Nuova fontana a Ceresole realizzata dagli operai del gruppo forestale

Il tronco e la radice utilizzati dai forestali appartengono ad una pianta divelta dalla terribile slavina del 2008.

Nuova fontana a Ceresole realizzata dagli operai del gruppo forestale
Rivarolo, 25 Novembre 2018 ore 11:02

Nuova fontana a Ceresole, realizzata con granade maestria dai forestali in appena un mese di lavoro.

Nuova fontana a Ceresole

Inaugurazione «semi ufficiale» venerdì scorso a Ceresole per la nuova fontana realizzata con grande maestria dagli operai del gruppo forestale della Regione Piemonte, guidati dal capo progetto Paolo Fasciano. Una piccola opera, che si aggiunge a quelle già presenti sul territorio ceresolino e non solo. Alla presenza dei rappresentanti del Comune di Ceresole e di quello di Noasca, la fontana è stata completata dopo circa un mese di lavoro (opera in parte rallentata dal maltempo).

“Un pezzo del patrimonio della nostra terra”

«Il tronco e la radice utilizzati dai forestali appartengono ad una pianta divelta dalla terribile slavina del 2008 – spiega il vicesindaco Mario Nigretti – E’ stata recuperata, trasportata sino a qui, quindi il sapiente lavoro della squadra regionale ha permesso la realizzazione di quello che è un altro pezzo del patrimonio della nostra terra».

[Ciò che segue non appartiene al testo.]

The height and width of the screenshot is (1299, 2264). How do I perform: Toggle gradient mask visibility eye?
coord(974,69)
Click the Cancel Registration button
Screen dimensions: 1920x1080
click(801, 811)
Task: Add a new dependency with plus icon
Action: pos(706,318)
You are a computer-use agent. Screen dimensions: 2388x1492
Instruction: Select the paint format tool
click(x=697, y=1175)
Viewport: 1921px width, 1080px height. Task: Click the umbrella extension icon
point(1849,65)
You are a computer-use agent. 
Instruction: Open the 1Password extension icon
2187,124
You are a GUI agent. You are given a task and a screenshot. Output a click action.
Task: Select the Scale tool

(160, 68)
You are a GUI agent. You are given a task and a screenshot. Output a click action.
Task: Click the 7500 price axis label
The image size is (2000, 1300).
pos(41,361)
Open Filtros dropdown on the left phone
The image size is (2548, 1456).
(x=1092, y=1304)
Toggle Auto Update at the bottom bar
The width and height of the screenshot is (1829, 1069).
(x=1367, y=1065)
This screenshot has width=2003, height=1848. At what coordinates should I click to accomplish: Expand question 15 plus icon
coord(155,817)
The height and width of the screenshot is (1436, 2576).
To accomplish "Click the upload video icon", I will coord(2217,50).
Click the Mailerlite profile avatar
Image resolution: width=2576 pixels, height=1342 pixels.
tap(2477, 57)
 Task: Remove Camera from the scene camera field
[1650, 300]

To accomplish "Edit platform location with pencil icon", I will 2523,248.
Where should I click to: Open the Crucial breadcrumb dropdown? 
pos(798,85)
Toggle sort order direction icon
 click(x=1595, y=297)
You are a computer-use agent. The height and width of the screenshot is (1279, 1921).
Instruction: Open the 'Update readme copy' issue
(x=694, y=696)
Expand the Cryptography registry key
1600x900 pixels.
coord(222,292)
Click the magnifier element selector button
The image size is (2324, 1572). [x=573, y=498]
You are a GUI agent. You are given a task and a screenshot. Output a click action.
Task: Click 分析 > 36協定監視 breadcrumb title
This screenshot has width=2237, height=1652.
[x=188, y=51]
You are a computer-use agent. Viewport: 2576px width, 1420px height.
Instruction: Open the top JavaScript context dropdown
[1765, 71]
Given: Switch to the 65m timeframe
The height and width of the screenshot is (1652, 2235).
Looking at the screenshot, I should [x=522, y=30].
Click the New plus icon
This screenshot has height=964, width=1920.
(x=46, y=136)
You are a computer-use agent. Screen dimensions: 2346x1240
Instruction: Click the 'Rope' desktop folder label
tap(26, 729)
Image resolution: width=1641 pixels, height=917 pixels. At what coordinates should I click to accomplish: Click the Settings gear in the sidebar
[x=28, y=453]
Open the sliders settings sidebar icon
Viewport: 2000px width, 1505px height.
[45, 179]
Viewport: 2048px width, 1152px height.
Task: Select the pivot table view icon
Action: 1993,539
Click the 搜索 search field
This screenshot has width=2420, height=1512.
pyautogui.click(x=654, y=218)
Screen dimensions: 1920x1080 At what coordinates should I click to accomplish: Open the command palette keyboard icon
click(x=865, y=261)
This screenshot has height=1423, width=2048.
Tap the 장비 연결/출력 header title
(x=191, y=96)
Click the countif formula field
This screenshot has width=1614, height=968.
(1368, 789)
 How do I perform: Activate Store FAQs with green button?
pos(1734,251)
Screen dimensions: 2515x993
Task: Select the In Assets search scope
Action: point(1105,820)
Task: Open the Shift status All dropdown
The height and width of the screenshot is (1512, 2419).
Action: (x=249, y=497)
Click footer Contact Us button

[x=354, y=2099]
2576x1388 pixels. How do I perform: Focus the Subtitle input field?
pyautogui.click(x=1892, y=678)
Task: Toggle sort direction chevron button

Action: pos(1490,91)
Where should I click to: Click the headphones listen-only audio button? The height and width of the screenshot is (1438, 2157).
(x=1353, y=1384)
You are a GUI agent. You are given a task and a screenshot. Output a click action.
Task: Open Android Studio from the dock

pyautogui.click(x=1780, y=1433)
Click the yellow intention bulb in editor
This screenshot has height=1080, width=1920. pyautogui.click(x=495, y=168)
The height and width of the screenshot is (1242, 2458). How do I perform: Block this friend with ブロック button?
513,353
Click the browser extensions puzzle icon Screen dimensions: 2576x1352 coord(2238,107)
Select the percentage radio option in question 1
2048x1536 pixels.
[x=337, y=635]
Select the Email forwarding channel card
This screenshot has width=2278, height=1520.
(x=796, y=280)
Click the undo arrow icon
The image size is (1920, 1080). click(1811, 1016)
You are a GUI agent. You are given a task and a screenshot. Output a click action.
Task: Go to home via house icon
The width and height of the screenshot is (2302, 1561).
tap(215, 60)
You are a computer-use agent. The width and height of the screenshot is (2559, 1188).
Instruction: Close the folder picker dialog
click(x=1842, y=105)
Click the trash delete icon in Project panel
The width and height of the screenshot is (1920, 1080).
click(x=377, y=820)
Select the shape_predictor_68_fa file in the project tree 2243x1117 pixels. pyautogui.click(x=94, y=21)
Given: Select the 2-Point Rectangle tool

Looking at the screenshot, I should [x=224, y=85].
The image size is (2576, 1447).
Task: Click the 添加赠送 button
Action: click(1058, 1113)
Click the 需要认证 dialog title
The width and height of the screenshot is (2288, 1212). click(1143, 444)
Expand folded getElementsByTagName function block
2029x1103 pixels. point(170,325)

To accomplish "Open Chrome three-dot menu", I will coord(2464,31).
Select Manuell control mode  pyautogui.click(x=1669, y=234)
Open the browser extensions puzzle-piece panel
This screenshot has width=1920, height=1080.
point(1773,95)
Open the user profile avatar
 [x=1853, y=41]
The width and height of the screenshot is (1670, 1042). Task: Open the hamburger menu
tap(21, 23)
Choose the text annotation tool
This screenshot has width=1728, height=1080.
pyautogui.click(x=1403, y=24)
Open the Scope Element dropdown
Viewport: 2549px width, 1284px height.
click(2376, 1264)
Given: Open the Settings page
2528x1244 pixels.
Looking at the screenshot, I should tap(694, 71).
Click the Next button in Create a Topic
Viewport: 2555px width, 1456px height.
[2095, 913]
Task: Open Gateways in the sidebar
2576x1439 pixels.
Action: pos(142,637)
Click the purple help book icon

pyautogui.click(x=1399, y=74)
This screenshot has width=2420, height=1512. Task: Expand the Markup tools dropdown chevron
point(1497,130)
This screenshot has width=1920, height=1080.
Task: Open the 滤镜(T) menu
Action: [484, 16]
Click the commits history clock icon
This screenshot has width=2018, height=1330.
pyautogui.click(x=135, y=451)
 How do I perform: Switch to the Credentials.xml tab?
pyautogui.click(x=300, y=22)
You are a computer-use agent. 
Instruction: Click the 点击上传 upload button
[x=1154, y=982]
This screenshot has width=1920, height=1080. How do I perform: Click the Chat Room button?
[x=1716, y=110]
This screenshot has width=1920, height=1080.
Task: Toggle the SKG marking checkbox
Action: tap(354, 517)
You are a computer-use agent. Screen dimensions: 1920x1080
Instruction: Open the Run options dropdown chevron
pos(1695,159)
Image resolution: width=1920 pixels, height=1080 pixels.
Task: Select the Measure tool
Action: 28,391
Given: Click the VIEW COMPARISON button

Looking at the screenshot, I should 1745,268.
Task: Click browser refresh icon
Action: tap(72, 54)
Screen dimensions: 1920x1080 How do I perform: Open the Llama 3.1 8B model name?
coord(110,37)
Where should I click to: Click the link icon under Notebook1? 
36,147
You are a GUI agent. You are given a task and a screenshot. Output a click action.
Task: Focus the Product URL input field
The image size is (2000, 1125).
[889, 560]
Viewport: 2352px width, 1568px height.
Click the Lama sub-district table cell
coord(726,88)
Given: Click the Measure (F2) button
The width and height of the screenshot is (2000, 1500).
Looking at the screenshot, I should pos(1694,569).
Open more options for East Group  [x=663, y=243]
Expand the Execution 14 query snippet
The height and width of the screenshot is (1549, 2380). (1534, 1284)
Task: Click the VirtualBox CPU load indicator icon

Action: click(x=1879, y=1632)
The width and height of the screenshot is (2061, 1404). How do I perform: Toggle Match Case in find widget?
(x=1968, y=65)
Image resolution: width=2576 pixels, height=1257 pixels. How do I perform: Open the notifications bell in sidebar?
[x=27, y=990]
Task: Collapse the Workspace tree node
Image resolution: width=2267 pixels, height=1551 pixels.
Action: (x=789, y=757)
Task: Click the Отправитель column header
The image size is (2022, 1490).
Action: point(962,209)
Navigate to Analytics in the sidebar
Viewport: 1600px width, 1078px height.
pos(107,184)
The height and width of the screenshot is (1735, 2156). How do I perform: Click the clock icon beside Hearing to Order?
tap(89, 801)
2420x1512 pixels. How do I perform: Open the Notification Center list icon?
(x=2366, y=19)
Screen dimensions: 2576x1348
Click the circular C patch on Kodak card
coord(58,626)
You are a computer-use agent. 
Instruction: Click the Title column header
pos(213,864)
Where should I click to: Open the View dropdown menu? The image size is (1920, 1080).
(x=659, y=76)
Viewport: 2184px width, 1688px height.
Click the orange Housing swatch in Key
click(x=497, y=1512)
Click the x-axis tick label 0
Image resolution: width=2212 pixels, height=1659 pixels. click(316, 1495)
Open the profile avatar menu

Il ringraziamento ai forestali e alla Regione

Quale occasione migliore questa anche per sottolineare l’opera dei forestali svolta negli anni. Ringraziamento al quale si è unito pure il primo cittadino noaschino, Domenico Aimonino: «E’ solo una parte dell’importante intervento che queste persone realizzano sul territorio. Sono fondamentali, per esempio, nel ripristino dei sentieri utilizzati da allevatori e mandrie, nella salvaguardia del territorio ed in tutte quelle opere di manutenzione che una zona vasta come la nostra necessita». Per questo, sia Nigretti che Aimonino ci tengono dire grazie alla Regione, «Che ci mette a disposizione squadre valide e professionali come questa. Anzi, l’ideale sarebbe avere una singola squadra per ogni comune, perché con la loro abilità, disponibilità e competenza sono un bene prezioso per tutte le comunità della zona montana del Canavese».